Structure of the retinoblastoma protein bound to adenovirus E1A reveals the molecular basis for viral oncoprotein inactivation of a tumor suppressor

Abstract

The adenovirus (Ad) E1A (Ad-E1A) oncoprotein mediates cell transformation, in part, by displacing E2F transcription factors from the retinoblastoma protein (pRb) tumor suppressor. In this study we determined the crystal structure of the pRb pocket domain in complex with conserved region 1 (CR1) of Ad5-E1A. The structure and accompanying biochemical studies reveal that E1A-CR1 binds at the interface of the A and B cyclin folds of the pRb pocket domain, and that both E1A-CR1 and the E2F transactivation domain use similar conserved nonpolar residues to engage overlapping sites on pRb, implicating a novel molecular mechanism for pRb inactivation by a viral oncoprotein.

Figure 1.

Overall structure of the pRb/E1A complex. (A) Sequence alignment of E1A-CR1 from different adenovirus serotypes. The invariant and conserved E1A-CR1 residues are highlighted in dark and light purple, respectively. Residues indicated by solid triangles are involved in pRb interaction. (B) Structural alignment of pRb/E1A-CR1 and pRb/E2F2-TA with E1A-CR1 and E2F2-TA are shown in purple and red, respectively. (C) Sequence alignment among human pRb paralogs and pRb orthologs from selected species. Residues that mediate interaction with E1A-CR1 and E2F-TA are marked with purple circles and red squares, respectively. (D) Blow-up view of a stick model of the E1A-CR1 peptide modeled into a composite omit density map contoured to 1.5 σ.

Figure 2.

Comparison between pRb/E1A-CR1 and pRb/E2F-TA complexes. (A) Close-up view of the structural alignment of E1A-CR1 and E2F2-TA with the three conserved hydrophobic residues highlighted in stick representation. (B) Close-up view of the hydrogen-bonding network between E1A-CR1 and the pRb pocket domain. Prominent residue movement incurred by E1A-CR1 binding, as compared with E2F2-TA, is indicated by arrows. (C) Structure-based sequence alignment between E1A-CR1, E2F-TA including E2F1-TA and E2F2-TA, and Orf22 from CELO virus.

Figure 3.

pRb–E1A-CR1-binding analysis and E2F displacement assay. (A) GST pull-down experiments using GST-pRb pocket domain and untagged E1A proteins. The GST-pRb pocket domain runs at ∼80 kDa, and white arrows point to the different E1A protein constructs that are pulled down by GST-pRb. (B) Reciprocal GST pull-down using GST-E1A-CR1 (residues 37–49) and GST-E1A-CR1-linker (residues 37–121) proteins.

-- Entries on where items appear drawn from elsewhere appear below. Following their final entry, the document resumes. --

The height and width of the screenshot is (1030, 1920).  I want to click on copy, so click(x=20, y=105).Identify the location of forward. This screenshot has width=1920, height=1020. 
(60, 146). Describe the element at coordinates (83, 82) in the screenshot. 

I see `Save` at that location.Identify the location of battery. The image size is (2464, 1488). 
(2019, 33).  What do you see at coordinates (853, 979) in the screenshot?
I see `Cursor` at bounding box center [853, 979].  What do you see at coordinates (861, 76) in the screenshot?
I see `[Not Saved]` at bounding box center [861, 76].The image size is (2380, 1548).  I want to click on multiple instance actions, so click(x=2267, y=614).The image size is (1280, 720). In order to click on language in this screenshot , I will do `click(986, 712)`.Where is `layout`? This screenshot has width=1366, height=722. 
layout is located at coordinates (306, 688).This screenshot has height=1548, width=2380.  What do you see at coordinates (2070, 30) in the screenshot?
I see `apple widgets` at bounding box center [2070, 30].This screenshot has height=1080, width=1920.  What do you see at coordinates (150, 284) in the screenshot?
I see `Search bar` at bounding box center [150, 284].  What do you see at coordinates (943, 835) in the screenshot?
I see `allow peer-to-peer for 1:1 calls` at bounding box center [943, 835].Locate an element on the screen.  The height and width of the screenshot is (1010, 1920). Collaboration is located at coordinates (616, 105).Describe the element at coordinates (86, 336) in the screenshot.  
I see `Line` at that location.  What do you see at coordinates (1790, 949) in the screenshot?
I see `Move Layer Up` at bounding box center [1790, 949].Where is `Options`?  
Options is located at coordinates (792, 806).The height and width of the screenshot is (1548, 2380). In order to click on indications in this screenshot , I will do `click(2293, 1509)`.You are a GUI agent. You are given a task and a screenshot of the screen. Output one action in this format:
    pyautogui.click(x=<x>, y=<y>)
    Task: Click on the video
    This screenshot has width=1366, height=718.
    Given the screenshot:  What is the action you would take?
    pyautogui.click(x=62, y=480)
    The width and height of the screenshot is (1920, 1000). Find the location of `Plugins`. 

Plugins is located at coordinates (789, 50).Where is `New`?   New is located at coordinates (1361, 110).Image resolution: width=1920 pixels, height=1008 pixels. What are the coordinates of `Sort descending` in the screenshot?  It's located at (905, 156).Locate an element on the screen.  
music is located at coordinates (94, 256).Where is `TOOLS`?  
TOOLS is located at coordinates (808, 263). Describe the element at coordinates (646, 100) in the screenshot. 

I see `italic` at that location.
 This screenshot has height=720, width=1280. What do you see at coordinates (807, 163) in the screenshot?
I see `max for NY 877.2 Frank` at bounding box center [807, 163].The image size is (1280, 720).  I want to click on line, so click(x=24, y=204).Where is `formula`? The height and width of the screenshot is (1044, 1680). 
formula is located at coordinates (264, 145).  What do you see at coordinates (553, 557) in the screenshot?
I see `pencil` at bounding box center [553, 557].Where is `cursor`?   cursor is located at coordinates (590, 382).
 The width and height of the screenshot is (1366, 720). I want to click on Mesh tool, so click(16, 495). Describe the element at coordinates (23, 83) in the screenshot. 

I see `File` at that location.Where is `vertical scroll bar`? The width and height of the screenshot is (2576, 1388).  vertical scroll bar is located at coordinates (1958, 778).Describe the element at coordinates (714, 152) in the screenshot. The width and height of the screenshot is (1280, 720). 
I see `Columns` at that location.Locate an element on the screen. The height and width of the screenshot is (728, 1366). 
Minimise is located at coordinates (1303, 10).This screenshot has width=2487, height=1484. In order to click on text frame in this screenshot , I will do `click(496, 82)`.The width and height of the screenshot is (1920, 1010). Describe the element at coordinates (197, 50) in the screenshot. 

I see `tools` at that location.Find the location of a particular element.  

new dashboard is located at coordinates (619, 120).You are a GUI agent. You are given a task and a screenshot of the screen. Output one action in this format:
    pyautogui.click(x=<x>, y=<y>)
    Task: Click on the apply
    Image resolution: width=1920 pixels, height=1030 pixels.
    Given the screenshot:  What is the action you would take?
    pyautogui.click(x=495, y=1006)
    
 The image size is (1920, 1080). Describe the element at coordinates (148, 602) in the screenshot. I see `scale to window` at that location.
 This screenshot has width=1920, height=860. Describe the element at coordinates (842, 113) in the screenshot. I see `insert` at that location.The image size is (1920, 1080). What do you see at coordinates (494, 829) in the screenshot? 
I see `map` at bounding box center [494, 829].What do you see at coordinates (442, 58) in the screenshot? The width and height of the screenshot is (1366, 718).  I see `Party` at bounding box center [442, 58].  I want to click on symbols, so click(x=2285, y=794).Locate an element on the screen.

His-tagged pRb large pocket (residues 376–928) that is pulled down runs at ∼65 kDa. (C) ITC profiles for wild-type E1A-CR1-linker (residue 37–121) titrated into wild-type pRb (residues 380–787 with an internal loop deletion of residues 582–642). (D) Binding affinity data of E1A-CR1 wild type and mutants for the pRb pocket domain as measured by ITC. (N/A) Binding is too weak to fit properly (K_d > 100 μM); (—) experiments were not performed. (E) Results from a microtiter plate ELISA assay are shown where the concentration of different E1A protein constructs (indicated) is plotted against the amount of undisplaced E2F remaining bound to pRb.

Figure 4.

Schematic models for E2F-TA displacement from pRb by E1A. (A,B) Two alternative models are illustrated, with pRb shown in bright green, E1A including CR1 and CR2 domains shown in light purple, and E2F-TA shown in red.